• **Fragmento de un archivo de datos**
----------
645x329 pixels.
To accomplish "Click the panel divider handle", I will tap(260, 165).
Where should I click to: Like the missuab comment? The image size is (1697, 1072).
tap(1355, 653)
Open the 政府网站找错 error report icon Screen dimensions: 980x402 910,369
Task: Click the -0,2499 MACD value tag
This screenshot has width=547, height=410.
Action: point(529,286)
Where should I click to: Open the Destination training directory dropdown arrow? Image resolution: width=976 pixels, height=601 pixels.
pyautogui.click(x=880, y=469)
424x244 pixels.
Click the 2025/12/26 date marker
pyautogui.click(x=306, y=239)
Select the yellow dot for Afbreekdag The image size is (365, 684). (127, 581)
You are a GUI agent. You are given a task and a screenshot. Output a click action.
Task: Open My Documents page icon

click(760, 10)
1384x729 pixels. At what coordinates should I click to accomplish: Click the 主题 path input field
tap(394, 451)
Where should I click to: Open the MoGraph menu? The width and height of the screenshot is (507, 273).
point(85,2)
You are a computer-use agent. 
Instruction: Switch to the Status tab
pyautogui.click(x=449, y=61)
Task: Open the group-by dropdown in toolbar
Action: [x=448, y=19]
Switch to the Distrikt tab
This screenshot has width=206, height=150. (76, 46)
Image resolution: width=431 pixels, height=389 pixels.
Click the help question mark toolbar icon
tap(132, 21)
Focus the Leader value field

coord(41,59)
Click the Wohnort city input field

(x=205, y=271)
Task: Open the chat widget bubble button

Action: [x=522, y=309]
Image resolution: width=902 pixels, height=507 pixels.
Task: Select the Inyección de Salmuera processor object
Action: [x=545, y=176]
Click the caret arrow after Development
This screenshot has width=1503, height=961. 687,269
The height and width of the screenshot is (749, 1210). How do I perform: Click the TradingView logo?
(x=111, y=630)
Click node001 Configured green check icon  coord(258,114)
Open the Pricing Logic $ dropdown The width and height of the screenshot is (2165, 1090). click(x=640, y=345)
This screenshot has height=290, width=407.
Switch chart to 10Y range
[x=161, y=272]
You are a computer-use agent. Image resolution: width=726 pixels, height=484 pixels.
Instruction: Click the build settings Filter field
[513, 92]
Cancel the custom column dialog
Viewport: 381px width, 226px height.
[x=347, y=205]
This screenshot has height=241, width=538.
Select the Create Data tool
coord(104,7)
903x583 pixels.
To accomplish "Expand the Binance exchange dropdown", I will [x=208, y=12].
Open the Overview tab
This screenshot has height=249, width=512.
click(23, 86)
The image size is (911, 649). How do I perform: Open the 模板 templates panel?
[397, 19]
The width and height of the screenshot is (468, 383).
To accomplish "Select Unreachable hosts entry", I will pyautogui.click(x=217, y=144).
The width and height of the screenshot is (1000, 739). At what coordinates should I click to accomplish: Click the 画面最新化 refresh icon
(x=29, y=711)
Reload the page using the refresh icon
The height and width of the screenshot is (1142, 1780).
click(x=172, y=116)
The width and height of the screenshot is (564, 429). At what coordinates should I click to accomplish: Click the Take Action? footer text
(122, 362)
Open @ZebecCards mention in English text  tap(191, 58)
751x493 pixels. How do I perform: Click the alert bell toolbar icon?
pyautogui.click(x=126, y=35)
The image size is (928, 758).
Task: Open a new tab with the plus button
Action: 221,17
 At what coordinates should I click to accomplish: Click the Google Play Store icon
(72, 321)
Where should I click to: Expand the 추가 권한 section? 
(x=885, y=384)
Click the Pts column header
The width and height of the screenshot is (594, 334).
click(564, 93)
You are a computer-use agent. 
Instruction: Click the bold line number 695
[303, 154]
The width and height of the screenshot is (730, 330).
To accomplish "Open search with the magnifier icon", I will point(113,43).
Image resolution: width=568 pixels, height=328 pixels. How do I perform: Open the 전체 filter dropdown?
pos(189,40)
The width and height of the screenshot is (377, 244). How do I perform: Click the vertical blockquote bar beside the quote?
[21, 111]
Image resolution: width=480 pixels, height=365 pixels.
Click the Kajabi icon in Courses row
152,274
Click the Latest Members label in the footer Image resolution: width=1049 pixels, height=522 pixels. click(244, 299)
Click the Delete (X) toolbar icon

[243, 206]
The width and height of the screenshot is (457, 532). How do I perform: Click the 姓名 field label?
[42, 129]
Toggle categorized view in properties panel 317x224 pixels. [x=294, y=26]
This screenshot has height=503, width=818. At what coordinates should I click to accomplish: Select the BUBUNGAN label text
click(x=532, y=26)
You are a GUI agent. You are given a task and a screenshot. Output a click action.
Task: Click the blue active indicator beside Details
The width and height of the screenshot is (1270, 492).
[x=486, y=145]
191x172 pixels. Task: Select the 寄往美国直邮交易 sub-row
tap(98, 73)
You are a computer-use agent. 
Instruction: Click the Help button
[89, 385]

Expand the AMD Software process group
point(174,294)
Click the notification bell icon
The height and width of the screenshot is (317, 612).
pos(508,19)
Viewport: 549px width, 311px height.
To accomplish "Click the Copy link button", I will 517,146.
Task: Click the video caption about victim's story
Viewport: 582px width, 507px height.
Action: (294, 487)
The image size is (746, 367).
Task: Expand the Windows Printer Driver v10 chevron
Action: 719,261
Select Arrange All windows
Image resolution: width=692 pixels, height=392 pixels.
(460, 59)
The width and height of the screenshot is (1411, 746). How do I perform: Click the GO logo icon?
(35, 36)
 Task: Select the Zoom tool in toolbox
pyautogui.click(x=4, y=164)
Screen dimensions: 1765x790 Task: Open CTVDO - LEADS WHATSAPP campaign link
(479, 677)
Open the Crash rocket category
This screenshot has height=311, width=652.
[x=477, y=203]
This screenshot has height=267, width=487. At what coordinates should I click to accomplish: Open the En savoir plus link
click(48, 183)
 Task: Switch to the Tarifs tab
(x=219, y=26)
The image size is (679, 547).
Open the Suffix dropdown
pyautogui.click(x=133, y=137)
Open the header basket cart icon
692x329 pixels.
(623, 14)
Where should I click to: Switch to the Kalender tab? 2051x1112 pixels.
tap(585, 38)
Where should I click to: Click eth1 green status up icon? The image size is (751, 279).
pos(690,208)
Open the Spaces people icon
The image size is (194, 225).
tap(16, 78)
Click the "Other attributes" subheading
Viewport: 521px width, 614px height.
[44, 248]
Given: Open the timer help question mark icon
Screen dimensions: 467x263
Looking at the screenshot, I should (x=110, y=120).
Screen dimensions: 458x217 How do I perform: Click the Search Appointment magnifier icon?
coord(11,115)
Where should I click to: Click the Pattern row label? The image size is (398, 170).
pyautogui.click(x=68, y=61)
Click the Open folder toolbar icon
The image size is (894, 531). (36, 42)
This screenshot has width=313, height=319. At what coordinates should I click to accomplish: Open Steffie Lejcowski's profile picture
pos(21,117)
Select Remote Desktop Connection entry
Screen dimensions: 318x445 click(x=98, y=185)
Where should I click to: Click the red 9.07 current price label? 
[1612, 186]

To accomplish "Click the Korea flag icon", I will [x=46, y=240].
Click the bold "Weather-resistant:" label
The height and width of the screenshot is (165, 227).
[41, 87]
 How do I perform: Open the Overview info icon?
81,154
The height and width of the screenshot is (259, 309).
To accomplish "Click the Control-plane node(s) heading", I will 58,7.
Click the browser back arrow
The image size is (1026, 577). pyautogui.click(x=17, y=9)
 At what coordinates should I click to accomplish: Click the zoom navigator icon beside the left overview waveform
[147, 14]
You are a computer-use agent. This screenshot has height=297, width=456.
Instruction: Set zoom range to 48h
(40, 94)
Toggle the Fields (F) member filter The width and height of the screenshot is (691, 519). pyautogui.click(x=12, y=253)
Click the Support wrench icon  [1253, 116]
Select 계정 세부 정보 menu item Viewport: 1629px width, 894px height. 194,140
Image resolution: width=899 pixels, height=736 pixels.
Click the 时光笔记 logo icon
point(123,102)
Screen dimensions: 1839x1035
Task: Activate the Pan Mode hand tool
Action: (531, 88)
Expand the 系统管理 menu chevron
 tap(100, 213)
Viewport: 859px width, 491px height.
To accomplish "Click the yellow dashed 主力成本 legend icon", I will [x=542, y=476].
----------
¿En cuántas líneas de los datos de arriba aparece la palabra "refresh"? Se distinguen mayúsculas y minúsculas, y la respuesta debe ser solo el número.

• **Ejercicio resuelto**
2